Neither Bruckheimer nor Bay has seen "Mission: Impossible," but neither is worried because, as Bay puts it, "We have characters and story. I hear 'Mission' is impossible to figure out."

And "Twister"? "The first two tornadoes are great," Bay concedes. "But then I got bored . . . just a bunch of swirling dust. I'd rather see dinosaurs."

"The Rock" ups the ante with a legendary breakout artist (Connery), a SEAL assault on Alcatraz and a missile attack on Candlestick Park. Bay is proudest of the San Francisco chase with Connery at the wheel of a Humvee and Cage in a commandeered Ferrari.
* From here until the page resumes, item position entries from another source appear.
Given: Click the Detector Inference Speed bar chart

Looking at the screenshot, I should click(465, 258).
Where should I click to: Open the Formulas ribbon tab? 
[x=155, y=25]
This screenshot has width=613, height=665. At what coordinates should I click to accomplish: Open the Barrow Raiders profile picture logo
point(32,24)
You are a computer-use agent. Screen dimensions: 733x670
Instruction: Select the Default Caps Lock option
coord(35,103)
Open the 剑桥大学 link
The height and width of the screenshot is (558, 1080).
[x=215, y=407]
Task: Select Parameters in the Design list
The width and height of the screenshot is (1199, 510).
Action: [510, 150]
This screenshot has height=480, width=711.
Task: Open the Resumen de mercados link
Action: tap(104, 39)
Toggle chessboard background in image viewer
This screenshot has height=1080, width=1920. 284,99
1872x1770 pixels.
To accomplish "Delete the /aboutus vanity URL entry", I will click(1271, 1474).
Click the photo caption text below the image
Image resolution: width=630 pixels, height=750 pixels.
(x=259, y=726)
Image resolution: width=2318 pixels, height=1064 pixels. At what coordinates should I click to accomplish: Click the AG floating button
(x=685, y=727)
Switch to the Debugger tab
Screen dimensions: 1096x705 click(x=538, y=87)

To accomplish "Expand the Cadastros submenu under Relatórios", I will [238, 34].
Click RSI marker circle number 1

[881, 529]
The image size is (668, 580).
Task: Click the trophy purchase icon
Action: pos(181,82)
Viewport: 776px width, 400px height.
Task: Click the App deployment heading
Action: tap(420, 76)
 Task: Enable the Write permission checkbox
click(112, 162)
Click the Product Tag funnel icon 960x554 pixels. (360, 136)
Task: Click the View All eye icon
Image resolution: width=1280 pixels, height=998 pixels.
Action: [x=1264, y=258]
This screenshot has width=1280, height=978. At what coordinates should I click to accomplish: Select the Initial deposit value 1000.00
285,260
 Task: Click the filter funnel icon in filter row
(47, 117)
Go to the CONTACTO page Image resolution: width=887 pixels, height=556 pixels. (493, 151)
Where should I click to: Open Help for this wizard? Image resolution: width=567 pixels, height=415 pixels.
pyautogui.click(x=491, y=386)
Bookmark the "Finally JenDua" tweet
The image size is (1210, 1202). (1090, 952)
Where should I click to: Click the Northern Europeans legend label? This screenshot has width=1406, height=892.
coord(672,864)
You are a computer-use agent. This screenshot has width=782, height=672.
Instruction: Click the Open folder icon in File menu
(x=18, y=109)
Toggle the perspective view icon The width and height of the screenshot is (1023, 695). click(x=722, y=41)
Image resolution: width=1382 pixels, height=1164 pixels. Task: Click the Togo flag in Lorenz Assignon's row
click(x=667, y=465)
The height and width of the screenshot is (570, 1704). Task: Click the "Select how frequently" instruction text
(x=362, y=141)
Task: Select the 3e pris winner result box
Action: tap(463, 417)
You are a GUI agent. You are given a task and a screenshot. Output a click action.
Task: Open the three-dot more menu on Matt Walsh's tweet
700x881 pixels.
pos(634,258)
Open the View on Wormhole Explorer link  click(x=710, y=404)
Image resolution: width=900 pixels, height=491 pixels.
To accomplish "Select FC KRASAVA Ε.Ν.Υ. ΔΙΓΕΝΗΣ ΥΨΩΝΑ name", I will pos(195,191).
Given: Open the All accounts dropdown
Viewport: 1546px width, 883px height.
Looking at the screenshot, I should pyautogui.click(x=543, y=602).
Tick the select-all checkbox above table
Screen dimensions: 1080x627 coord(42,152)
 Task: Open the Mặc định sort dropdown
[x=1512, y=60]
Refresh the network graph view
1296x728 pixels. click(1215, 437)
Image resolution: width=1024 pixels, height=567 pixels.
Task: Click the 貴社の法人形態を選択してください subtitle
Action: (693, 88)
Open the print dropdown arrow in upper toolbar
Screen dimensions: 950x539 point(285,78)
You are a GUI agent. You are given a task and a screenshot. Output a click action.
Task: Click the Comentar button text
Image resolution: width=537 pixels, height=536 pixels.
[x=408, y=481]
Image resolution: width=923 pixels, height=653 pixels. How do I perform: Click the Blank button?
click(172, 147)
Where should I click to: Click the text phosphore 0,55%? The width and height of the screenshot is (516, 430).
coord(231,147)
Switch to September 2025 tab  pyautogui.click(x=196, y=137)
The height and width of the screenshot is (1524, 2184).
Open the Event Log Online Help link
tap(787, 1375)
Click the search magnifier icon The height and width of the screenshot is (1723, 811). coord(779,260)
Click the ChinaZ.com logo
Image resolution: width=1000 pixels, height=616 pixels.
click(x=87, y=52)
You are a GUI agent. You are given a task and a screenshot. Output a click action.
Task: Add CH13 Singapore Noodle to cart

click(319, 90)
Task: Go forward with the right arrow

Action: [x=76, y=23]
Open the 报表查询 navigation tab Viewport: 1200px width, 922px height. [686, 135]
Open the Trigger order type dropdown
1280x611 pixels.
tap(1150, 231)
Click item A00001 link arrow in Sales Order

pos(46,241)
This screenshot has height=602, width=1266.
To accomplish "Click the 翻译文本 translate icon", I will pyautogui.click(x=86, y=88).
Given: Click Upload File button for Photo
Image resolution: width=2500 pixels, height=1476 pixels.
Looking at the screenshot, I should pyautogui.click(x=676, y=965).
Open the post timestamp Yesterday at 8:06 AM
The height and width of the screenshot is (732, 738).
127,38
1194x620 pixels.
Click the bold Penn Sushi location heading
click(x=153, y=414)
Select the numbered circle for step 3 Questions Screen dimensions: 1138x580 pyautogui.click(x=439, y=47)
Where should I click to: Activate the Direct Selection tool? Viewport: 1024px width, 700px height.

The innovative sequence is drawing comparisons to Steve McQueen's suicide run in "Bullitt" (a movie Bay says he hasn't seen).

"Disney is not used to doing big action movies like this," Bay says. "They kept comparing 'The Rock' to 'Crimson Tide' [another Simpson-Bruckheimer production], which shot for three months on a sound stage. They wanted to keep cutting my car chase. I wanted nine days. Finally, I said, 'I dare you to find any other director who can do this chase in nine days.' "

Disney obviously admires such moxie. The studio has signed him to a "killer deal . . . kind of ridiculous because, see, I'd do it for free." (He'll receive more than $10 million, plus back-end points, to direct two of his next three pictures for Disney.)

Bay's breakthrough is bittersweet, coming as it does six months after Simpson's death from a drug overdose. "Don's death hit Mike very hard," Bruckheimer recalls.

To anyone who dismisses Simpson's producer credit on "The Rock" as a sentimental gesture, Bay points out that Simpson was very involved in the casting and the plotting (he devised Harris' Gen. Hummel as "a passionate bad guy").